Dataset extract:
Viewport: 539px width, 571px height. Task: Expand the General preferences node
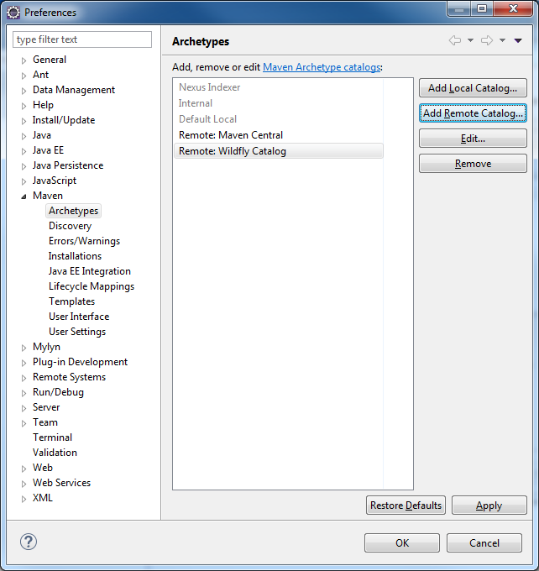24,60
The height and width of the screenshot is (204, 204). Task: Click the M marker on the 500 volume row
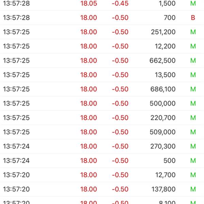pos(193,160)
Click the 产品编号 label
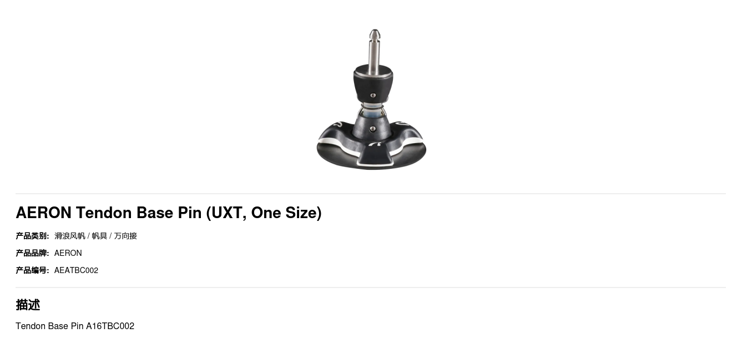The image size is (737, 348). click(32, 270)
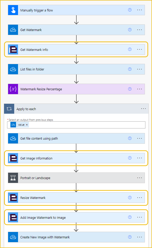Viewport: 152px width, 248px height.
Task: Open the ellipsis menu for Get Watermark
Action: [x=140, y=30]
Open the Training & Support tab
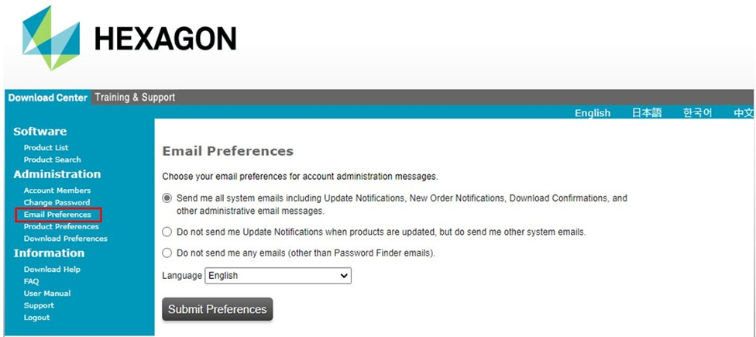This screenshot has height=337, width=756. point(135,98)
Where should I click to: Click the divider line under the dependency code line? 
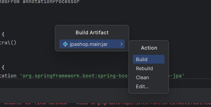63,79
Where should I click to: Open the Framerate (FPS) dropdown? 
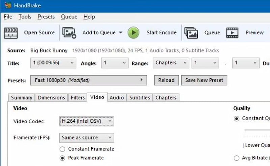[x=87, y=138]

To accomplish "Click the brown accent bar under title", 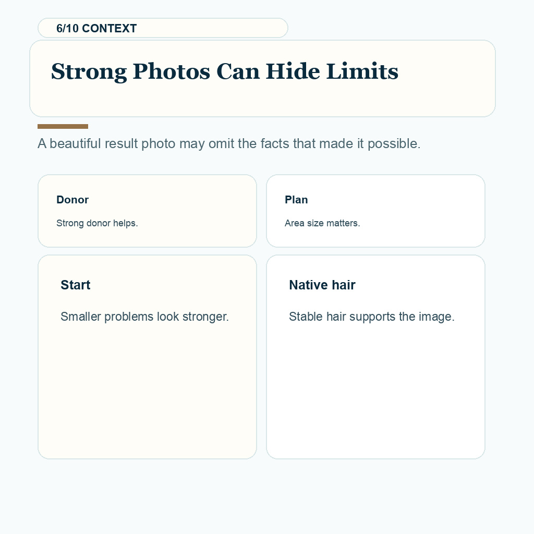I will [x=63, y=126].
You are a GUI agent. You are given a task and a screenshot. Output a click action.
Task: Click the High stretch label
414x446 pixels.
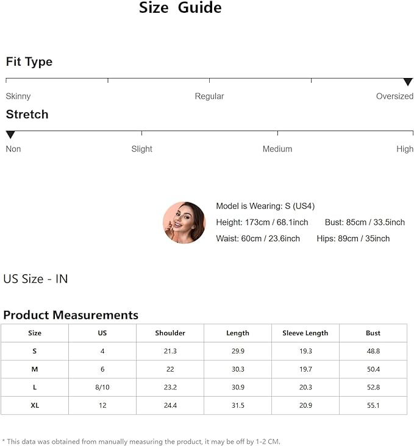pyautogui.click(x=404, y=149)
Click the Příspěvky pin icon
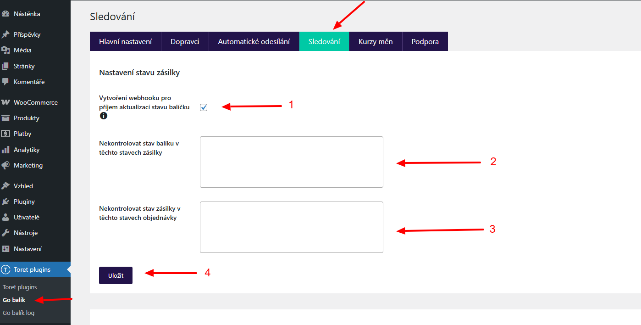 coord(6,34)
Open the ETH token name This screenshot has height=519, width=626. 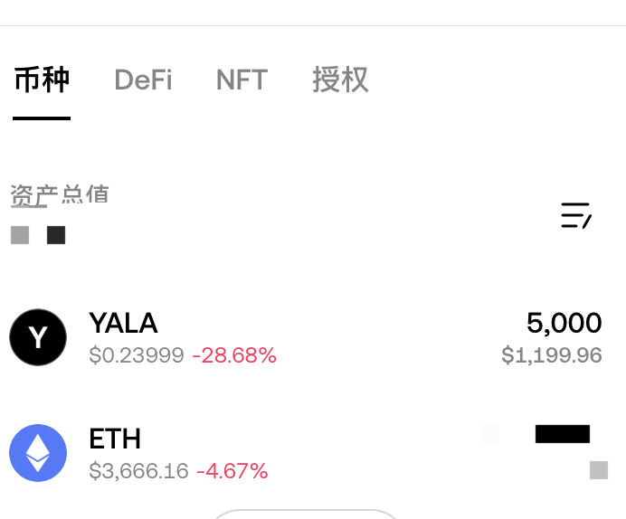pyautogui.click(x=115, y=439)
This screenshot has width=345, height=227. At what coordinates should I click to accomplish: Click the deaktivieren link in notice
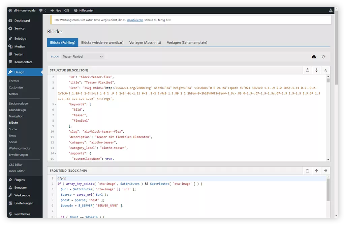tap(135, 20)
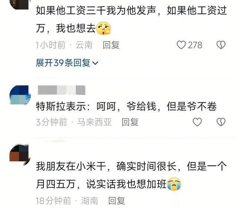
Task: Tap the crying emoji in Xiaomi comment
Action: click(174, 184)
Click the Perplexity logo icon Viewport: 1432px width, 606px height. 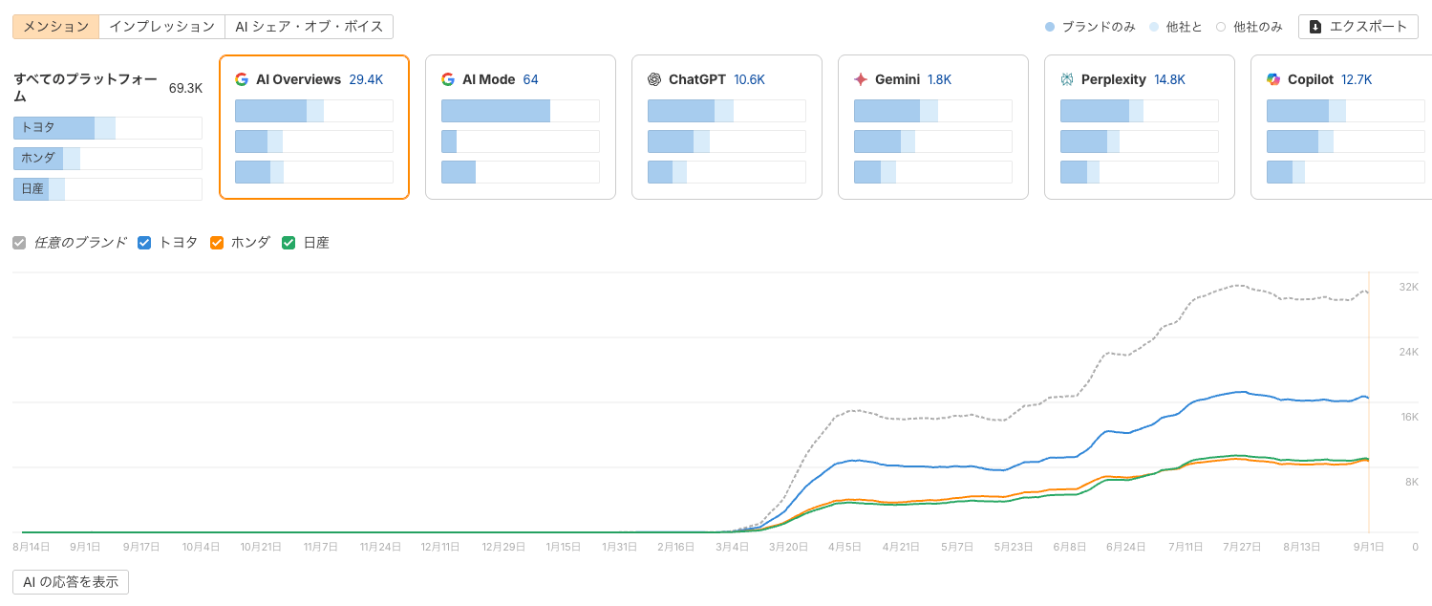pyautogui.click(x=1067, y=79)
---
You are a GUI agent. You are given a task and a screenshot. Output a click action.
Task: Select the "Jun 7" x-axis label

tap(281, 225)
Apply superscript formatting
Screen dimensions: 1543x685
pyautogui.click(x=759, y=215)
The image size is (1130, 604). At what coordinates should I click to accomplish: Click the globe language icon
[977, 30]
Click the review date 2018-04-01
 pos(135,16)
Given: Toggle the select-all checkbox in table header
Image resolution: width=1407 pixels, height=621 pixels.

What to work on:
Take the line above containing "Click the review date 2018-04-01", the line containing "Image resolution: width=1407", and all lines in between, and copy them exactly without anything else.

Exercise answer:
Click the review date 2018-04-01
 pos(135,16)
Given: Toggle the select-all checkbox in table header
Image resolution: width=1407 pixels, height=621 pixels.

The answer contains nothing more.